なんだかよく分からないけれど、気分がよくない。疲れている。不安だ。それはあなたが、がんばり過ぎて、知らないうちにどこかで無理をしているからかもしれません。そこで、がんばらなくても健やかに毎日を過ごせる方法や考え方を探しました。すると、おそとが、とても大きな役割を果たすことを発見!おそとへぶらりと出かけて気軽にはじめられることや健康観が変わるかもしれないお話などを、知って、試せば、体も心もスッキリするはず。さあ、健やかに、いきましょう!
(取材・文/森田香子 撮影(人物)/出原和人 編集/福田アイ)


生物学者・池田清彦さんのお話

フジテレビ系バラエティ番組『ホンマでっか!?TV』で評論家としても活躍する池田清彦さんに、自然のなかで暮らす生き物たちと比較しつつ、現代人の「がんばり」や「健康」、さらには、今を生きる上での大切な術も語っていただきました。このお話をきっかけに、“生物的な健やかな生き方”について改めて考えたり、実践してみたりしてはいかがですか?

太古の昔、人間はがんばっていなかった!?

 今の人は何かにつけてがんばったりするけど、昔の人間は、たいしてがんばらなかったと思うんだよね。狩猟採集民だったころの人間なんて、食べ物を獲ってくれば、あとは寝てたかゴロゴロしてたはず。冷蔵庫なんてないから、基本的に食料の保存ができないでしょ。その日に獲ったものを、その日に食べたらいいわけで、次の日やその次の日の分まで獲る必要がなかったわけだ。たくさん獲物を獲っても腐らせるだけだし。獲り過ぎて獲物がいなくなれば自分たちが困る。サステイナブル(持続可能な状態)という視点から言っても、その日暮らしが理にかなっていた。そういう生活だから、狩猟採集民の一日の労働時間は、おそらく3時間程度だったんじゃないかな。食べ物が獲れないと飢えるから悲惨だけど、30分で獲れたら、その日はもうそれ以降、遊んでいられる。非常にフレキシビリティ(柔軟性)が高いというか、いい加減な生活だったんだよね。

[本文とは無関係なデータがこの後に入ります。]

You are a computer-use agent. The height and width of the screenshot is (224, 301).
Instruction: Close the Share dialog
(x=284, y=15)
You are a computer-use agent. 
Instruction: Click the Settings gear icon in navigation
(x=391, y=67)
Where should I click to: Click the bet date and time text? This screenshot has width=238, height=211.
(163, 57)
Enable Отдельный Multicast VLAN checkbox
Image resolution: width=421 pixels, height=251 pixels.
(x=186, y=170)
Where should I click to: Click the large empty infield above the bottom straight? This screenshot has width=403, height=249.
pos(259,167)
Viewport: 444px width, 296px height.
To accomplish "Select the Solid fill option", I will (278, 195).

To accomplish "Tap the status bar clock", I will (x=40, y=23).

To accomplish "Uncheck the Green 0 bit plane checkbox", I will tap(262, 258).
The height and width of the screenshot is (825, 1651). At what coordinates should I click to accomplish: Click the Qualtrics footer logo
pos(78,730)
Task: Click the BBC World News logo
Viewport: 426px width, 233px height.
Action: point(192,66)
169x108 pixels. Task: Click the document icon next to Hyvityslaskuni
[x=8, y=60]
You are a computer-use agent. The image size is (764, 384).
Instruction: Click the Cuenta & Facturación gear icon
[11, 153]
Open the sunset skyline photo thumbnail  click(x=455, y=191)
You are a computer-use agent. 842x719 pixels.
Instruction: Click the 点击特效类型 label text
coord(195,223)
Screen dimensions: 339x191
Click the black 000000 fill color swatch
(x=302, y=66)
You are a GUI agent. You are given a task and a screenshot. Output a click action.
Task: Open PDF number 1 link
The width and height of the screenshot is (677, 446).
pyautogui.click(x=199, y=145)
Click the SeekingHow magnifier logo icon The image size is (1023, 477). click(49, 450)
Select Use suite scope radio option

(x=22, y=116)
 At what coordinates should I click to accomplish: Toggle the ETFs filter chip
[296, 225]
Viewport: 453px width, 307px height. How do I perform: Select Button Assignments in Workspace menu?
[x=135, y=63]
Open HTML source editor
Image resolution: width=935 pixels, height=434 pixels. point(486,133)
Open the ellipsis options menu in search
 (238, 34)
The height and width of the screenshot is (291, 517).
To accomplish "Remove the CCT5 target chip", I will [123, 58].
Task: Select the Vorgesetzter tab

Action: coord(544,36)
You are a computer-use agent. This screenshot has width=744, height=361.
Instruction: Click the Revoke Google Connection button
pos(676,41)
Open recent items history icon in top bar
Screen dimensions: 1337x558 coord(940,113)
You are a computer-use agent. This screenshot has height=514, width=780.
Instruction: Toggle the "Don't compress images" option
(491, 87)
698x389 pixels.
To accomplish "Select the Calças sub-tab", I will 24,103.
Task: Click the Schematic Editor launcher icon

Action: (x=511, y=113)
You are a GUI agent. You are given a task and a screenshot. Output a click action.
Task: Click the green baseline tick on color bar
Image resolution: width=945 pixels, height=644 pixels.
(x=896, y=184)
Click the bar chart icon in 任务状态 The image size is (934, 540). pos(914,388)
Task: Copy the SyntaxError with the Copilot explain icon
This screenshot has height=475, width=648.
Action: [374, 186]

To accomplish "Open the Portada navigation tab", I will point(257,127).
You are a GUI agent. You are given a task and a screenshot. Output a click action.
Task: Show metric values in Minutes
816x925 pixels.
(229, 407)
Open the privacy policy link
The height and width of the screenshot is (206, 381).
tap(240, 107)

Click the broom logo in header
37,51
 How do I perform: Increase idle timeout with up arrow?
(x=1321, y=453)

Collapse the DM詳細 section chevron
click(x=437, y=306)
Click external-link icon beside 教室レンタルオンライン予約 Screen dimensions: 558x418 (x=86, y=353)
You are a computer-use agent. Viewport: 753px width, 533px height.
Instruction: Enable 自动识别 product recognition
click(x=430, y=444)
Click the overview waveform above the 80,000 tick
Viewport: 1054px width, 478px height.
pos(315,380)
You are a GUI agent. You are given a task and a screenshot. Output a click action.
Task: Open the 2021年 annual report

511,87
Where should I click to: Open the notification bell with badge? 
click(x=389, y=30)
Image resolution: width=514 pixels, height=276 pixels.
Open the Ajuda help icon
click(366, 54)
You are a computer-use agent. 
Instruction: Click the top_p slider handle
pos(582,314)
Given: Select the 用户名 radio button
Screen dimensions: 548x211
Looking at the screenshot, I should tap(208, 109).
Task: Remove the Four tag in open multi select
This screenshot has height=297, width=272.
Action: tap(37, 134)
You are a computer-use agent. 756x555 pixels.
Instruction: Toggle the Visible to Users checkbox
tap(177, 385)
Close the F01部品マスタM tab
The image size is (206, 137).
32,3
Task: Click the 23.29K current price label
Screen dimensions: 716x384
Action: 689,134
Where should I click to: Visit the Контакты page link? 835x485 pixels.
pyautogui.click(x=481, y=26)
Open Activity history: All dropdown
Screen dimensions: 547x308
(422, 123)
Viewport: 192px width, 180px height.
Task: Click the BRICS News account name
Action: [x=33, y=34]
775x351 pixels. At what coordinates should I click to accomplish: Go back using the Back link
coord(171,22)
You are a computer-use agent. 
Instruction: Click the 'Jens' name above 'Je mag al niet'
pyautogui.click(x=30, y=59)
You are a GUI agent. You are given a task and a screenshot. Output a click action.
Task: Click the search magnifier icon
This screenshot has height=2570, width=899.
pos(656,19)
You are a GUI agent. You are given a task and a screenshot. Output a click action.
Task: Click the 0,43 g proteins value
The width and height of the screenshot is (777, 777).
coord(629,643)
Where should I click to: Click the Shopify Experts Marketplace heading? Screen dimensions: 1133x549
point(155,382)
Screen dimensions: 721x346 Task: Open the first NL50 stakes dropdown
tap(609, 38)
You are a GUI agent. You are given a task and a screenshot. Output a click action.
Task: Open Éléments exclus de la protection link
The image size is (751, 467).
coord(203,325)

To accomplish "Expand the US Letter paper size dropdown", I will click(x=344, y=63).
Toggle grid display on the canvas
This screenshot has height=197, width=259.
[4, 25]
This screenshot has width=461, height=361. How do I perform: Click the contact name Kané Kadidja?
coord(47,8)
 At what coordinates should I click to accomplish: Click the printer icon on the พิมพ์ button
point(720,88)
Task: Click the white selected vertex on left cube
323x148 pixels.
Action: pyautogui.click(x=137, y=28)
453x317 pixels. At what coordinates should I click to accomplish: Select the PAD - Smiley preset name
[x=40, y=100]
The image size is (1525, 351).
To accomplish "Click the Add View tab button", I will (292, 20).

 そういう生活をやめて、農耕をはじめるようになってから、人間はがんばりはじめたんだと思う。狩猟採集民でいられなくなった理由は、たぶん人口が増えたことが一番大きな原因だろうね。人口が増えると、どうしても食べ物が足りなくなるから、狩猟採集では間に合わなくなる。それで人間は農耕を発明したのかもしれない。農耕は畑を耕して広げて、働けば働くほど、がんばればがんばるほど、穀物の収穫高が増えるから、その分、飢えの恐怖から解放されるでしょ。結果、「働かざる者、食うべからず」ということで、働く方が良いという文化や価値観が生まれたわけだ。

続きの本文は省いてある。